Esta modalidad de violencia se ejerce sobre miles de mujeres en el país y en todo el mundo. Se coloca dentro de las prácticas ejercidas por los profesionales de la salud y las instituciones públicas y privadas.

Al mismo tiempo, se ven involucradas relaciones de poder en donde los médicos ven a los cuerpos de las pacientes como objetos manipulables y propiedades exclusivas de sus costumbres, percepciones y deseos. Es importante visibilizar y erradicar la violencia obstétrica que durante tantos años ha sido naturalizada.
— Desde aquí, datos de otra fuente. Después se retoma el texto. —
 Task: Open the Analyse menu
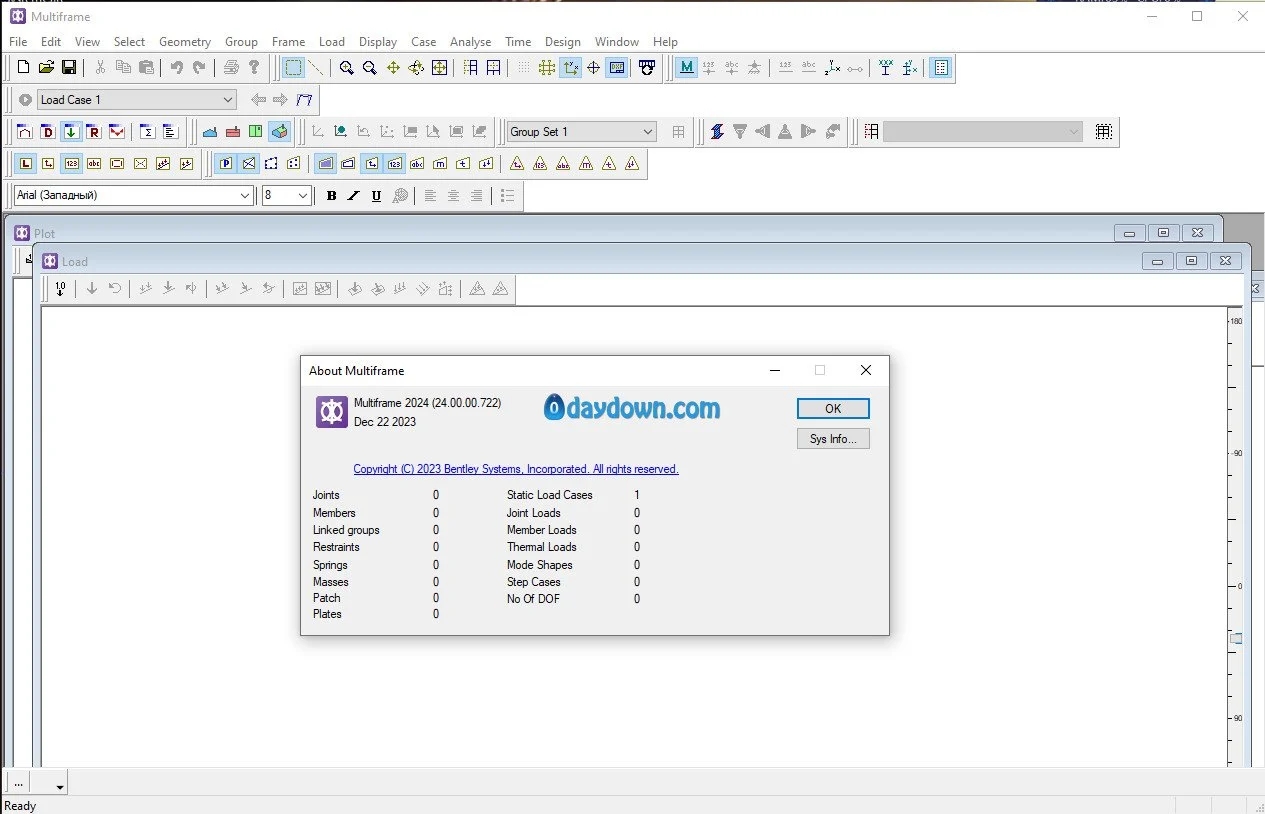pyautogui.click(x=470, y=42)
El Observatorio de Mortalidad Materna en México ha visibilizado los numerosos casos de violencia obstétrica durante, antes y/o después del parto. Asimismo, se destacan algunas acciones que usualmente se llevan a cabo y que repercuten gravemente en los cuerpos de las mujeres y en sus derechos:

  • La falta de acompañamiento, en donde se les deja solas sin interlocutores de confianza ni testigos de lo que sucede durante el trabajo de parto.
  • El mal trato que reciben a lo largo de su estancia en el hospital, mediante comentarios descalificadores y/o sarcásticos.
  • La falta de información sobre sus estados de salud y las de sus bebés.
  • Las cesáreas innecesarias.

El respeto por los derechos de las mujeres al momento de ejercer la atención, el cuidado, el acompañamiento y la cura, son prácticamente inexistentes. Las mujeres embarazadas en particular, son percibidas como cuerpos a los que se les puede ejercer la medicina, pero sin contemplar sus puntos de vista, emociones y experiencias.

Las situaciones de violencia que se producen en los hospitales, las clínicas y los centros de salud, se manifiestan como problemáticas sociales relacionadas con la discriminación hacia las mujeres de sectores más vulnerables, las que tienen muchos hijos e hijas o las que no desean ser madres.
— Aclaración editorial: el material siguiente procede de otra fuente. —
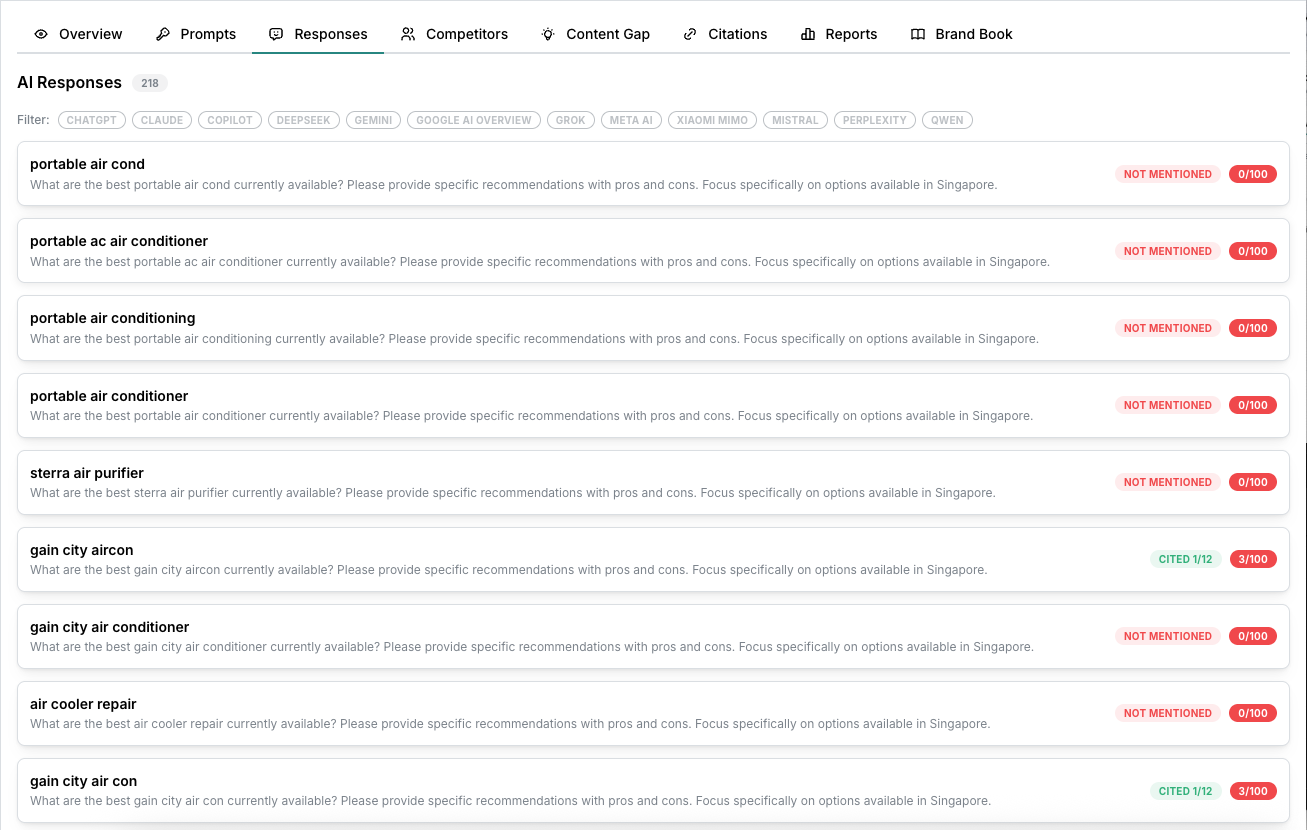
Task: Click the key icon for Prompts
Action: click(x=163, y=34)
A lo largo de la historia, se ha mostrado que la relación entre el médico y la paciente se establece como una relación de poder, en donde es difícil cuestionar, dudar, sugerir o contradecir a los médicos. Por lo que se impide expresar con total libertad las decisiones de las pacientes, más aún en momentos tan decisivos como el trabajo de parto.
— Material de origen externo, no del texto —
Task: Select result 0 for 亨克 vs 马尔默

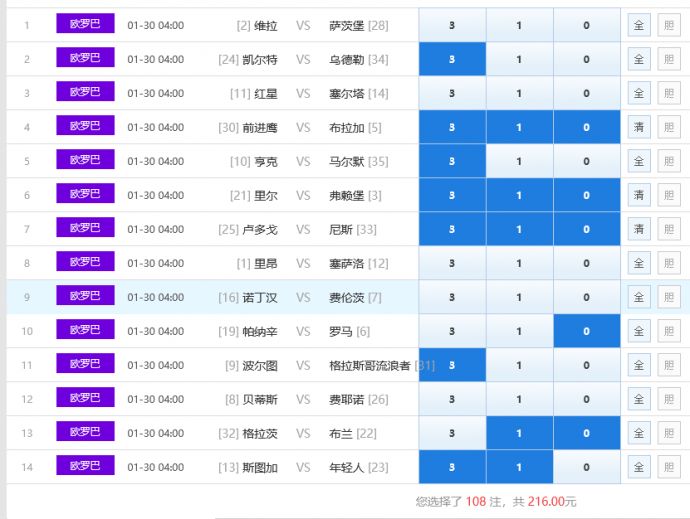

Es necesario resaltar que la violencia obstétrica puede ser interpretada como violencia física, psicológica, sexual, económica y simbólica. Algunos ejemplos de violencia física son: el legrado sin anestesia, la dilatación manual del cuello del útero, el desprendimiento de membranas o la maniobra de Kristeller.

Las situaciones de violencia que se producen en los hospitales, las clínicas y los centros de salud, se manifiestan como problemáticas sociales | Cortesía | Facebook | @Sofia Weidner, ilustradora


Algunas provocan un aumento del dolor y otras dejan cicatrices que pudieron haberse evitado, como la episiotomía o la cesárea

La violencia psicológica o simbólica, se hace visible al provocar en las mujeres sentimientos de culpa a través de la desvalorización, los insultos, las humillaciones y las amenazas. La violencia sexual se puede percibir cuando se agrede directa o indirectamente al cuerpo, provocando sensaciones de incomodidad en la paciente.

Los relatos y testimonios de mujeres que se animan a contar sus experiencias con instituciones médicas, es un paso monumental para que se empiece a hablar sobre esta problemática. Además, es necesario que los profesionales de salud se formen con base en direcciones de perspectiva de género, para que el proceso de gestación, parto y postparto no se convierta en una forma más de violentarlas.